If you need the array of coordinates, you can call default_target_hcoords (or default_target_zcoords) passing axes(field). This will return an array of Geometry.Points. The functions Geometry.Components and Geometry.Component can be used to extract the components as numeric values. For example,

julia> Geometry.components.(Geometry.components.([
           Geometry.LatLongPoint(x, y) for x in range(-180.0, 180.0, length = 180),
           y in range(-90.0, 90.0, length = 180)
       ]))
180×180 Matrix{StaticArraysCore.SVector{2, Float64}}:
 [-180.0, -90.0]    [-180.0, -88.9944]    …  [-180.0, 88.9944]    [-180.0, 90.0]
  ⋮                                        ⋱
 [180.0, -90.0]     [180.0, -88.9944]        [180.0, 88.9944]     [180.0, 90.0]

To extract only long or lat, one can broadcast getindex

julia> lats = getindex.(Geometry.components.([Geometry.LatLongPoint(x, y)
                                              for x in range(-180.0, 180.0, length = 180),
                                                  y in range(-90.0, 90.0, length = 180)
                                             ]),
                        1)

This can be used directly for plotting.

PressureInterpolator

An interpolator for interpolating ClimaCore fields defined on a space whose vertical coordinate is z to a space whose vertical coordinate is pressure.

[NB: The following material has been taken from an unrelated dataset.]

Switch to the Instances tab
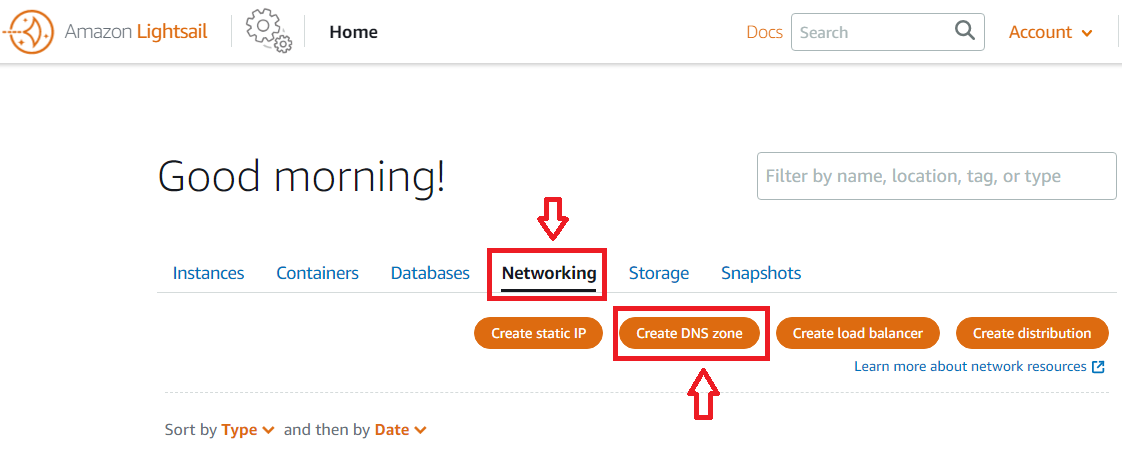The height and width of the screenshot is (449, 1122). coord(208,273)
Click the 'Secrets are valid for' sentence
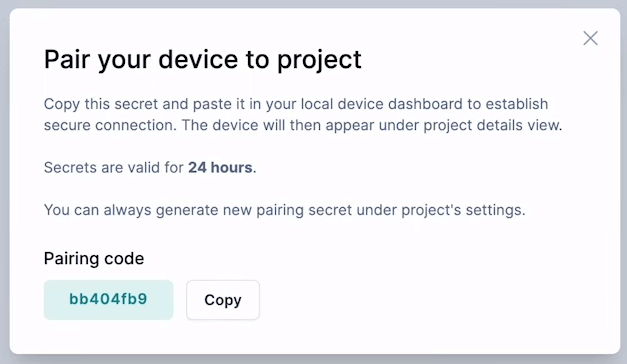 tap(150, 167)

Interpolating to pressure coordinates is done by:

1. Applying column-wise cumulative minimum to the pressure field which ensures monotonicity.
2. Interpolating to the specified pressure levels using the monotonic pressure field.

PressureInterpolator(
    pfull_field::Fields.Field,
    pressure_levels;
    extrapolate = ClimaInterpolations.Interpolation1D.Flat(),
)

Construct a PressureInterpolator from pfull_field, a pressure field defined on a center space and pressure_levels, a vector of pressure levels to interpolate to.

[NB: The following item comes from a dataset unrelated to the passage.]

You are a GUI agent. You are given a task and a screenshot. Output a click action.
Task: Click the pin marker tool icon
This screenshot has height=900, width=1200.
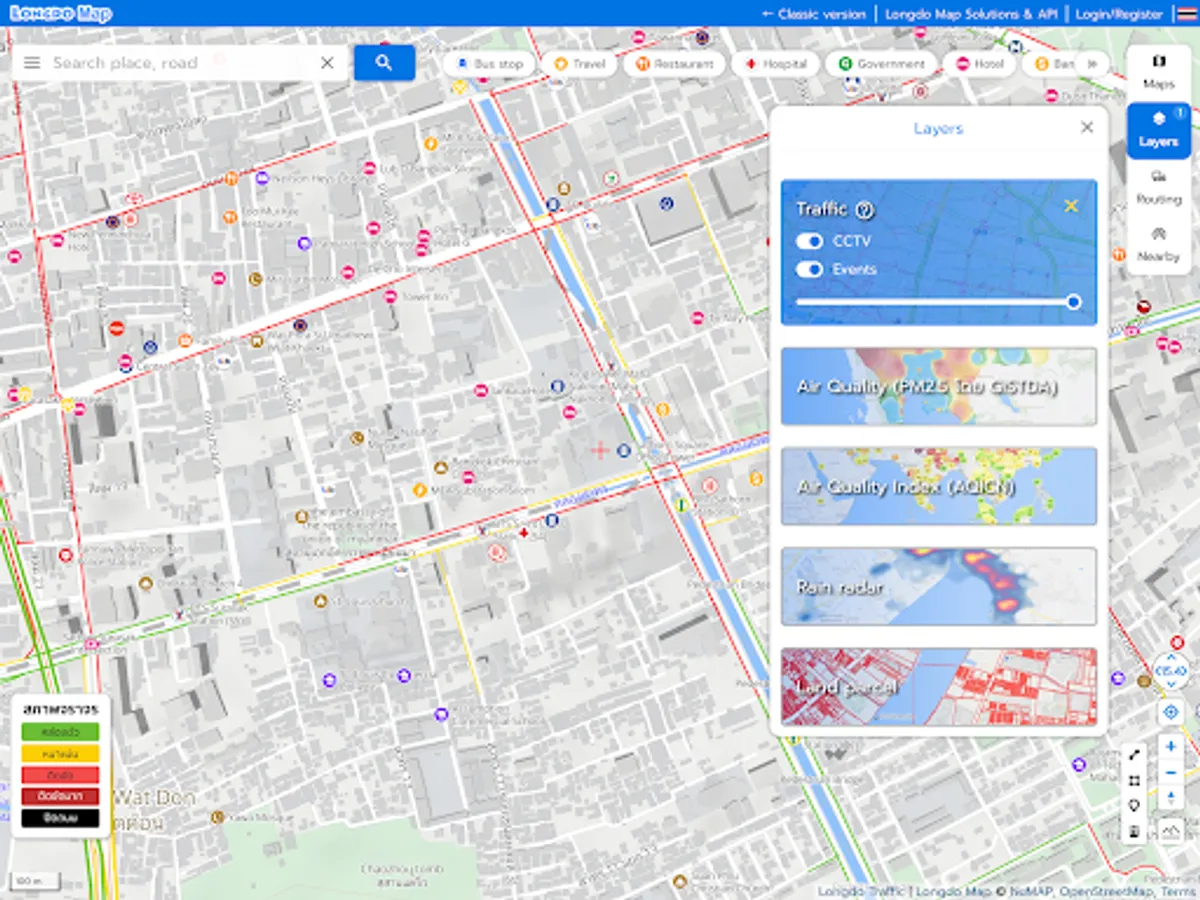(1134, 805)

The pressure levels must be in ascending or descending order.

pfull_field(pfull_intp::PressureInterpolator)

Get the pressure field defined on the center space from pfull_intp.

pressure_space(pfull_intp::PressureInterpolator)

Return the space where the points along the vertical are PPoints.

update!(pfull_intp::PressureInterpolator)

Update pfull_intp after the pressure field has been modified.

This should only be called once whenever the pressure field changes before performing new interpolations.

interpolate_pressure(
    field::Fields.Field,
    pfull_intp::PressureInterpolator,
)

Vertically interpolate field onto a space identical to that of field, but with pressure as the vertical coordinate and return the interpolated field.

interpolate_pressure!(
    dest::Fields.Field,
    field::Fields.Field,
    pfull_intp::PressureInterpolator;
)

Vertically interpolate field onto dest and return nothing.

The vertical coordinate of the space of dest must be in pressure.

AbstractRemappingMethod

Abstract type for horizontal remapping methods. Dispatch on concrete subtypes to avoid branching in interpolation and Remapper logic.

SpectralElementRemapping <: AbstractRemappingMethod

Use spectral element quadrature weights (e.g. Lagrange at GLL points) for horizontal interpolation.

BilinearRemapping{T12, T13, T14, T15} <: AbstractRemappingMethod

Use bilinear interpolation on the 2-point cell containing the target point (1D: linear on 2-point cell; 2D: bilinear on 2×2 cell). Holds precomputed local coordinates (s, t) and node indices (i, j). For 1D horizontal, local_bilinear_t and local_bilinear_j are nothing. Call BilinearRemapping() with no arguments to use as a method tag; the Remapper constructor fills in the arrays.